On technical features and communications, Farmer said parents can mark a student absent through the Infinite Campus parent portal but that feature is currently turned off for the district; enabling it would not add licensing costs. He also said Infinite Campus offers paid workflow and badging modules that would allow badge-based attendance and automated notifications, but those features require additional purchases and infrastructure. “Enhancements cost nothing to the district, but it’s very unlikely they would pick up on that,” Farmer said; custom development would carry a “pretty hefty cost.”

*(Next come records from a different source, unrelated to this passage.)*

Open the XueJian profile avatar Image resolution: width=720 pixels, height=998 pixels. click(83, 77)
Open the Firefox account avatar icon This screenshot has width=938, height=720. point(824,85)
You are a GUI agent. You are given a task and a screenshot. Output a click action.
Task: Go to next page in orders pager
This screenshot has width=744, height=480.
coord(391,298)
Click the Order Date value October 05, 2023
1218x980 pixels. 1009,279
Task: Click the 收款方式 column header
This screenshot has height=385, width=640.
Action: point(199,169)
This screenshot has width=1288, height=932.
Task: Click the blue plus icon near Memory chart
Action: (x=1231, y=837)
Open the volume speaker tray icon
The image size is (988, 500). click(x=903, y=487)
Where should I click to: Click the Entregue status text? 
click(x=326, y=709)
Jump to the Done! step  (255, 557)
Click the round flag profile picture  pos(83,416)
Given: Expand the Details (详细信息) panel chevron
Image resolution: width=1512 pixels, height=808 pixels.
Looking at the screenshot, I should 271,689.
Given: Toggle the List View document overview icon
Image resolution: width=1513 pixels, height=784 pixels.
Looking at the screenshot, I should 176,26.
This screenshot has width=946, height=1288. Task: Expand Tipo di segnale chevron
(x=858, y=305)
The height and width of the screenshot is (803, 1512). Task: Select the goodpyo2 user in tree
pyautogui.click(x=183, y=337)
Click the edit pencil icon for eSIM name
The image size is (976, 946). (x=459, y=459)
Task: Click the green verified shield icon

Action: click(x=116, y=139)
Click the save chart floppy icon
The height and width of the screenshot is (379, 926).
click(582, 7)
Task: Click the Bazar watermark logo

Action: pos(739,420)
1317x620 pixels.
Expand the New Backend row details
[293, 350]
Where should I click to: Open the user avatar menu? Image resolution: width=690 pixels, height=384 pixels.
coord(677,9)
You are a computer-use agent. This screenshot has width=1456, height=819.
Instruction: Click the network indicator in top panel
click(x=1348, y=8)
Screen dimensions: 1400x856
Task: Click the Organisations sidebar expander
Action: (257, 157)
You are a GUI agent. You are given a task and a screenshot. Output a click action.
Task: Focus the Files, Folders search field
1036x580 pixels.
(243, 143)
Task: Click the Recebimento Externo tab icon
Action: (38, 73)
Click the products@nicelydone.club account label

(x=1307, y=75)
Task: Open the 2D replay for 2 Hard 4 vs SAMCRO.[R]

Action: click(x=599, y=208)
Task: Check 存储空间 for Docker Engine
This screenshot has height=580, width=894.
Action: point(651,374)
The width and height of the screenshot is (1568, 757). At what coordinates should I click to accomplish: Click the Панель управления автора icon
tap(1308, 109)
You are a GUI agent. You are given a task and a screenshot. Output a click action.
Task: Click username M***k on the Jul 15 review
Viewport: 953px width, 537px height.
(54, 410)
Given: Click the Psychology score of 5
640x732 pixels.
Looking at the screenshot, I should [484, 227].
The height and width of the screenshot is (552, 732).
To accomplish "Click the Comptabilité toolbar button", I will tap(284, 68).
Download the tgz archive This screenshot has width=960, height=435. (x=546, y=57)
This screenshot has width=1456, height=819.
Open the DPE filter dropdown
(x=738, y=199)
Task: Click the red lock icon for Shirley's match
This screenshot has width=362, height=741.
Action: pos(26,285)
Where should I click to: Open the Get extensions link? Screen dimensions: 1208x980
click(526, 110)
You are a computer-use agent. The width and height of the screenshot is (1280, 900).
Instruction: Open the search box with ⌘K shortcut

To collect practical, day-to-day feedback, the committee reviewed a draft survey for school secretaries and registrars that asks about frequency and reasons for absences, how often parents provide detailed reasons or doctor notes, which communication channels staff find most time-consuming or stressful, and suggestions for improving procedures. Survey drafter and committee member said the draft was assembled with input from front-office staff; she disclosed she used AI tools to generate an initial draft and then solicited local edits.
After discussing edits — including asking respondents to rank family-circumstance reasons, separating “stressful” from “time-consuming” channels, and making contact information optional to encourage candid answers — a committee member moved to send the survey to front-office staff with the suggested corrections. The motion carried by voice vote.
The committee also discussed practical outreach steps such as asking pediatricians’ offices to offer to fax or email doctor notes directly to schools, instituting flags in the student information system for chronically absent students, and clarifying guidance for parents about what counts toward the state’s 10% chronic-absence threshold.
The meeting closed after a second public-input period with no speakers and a brief adjournment.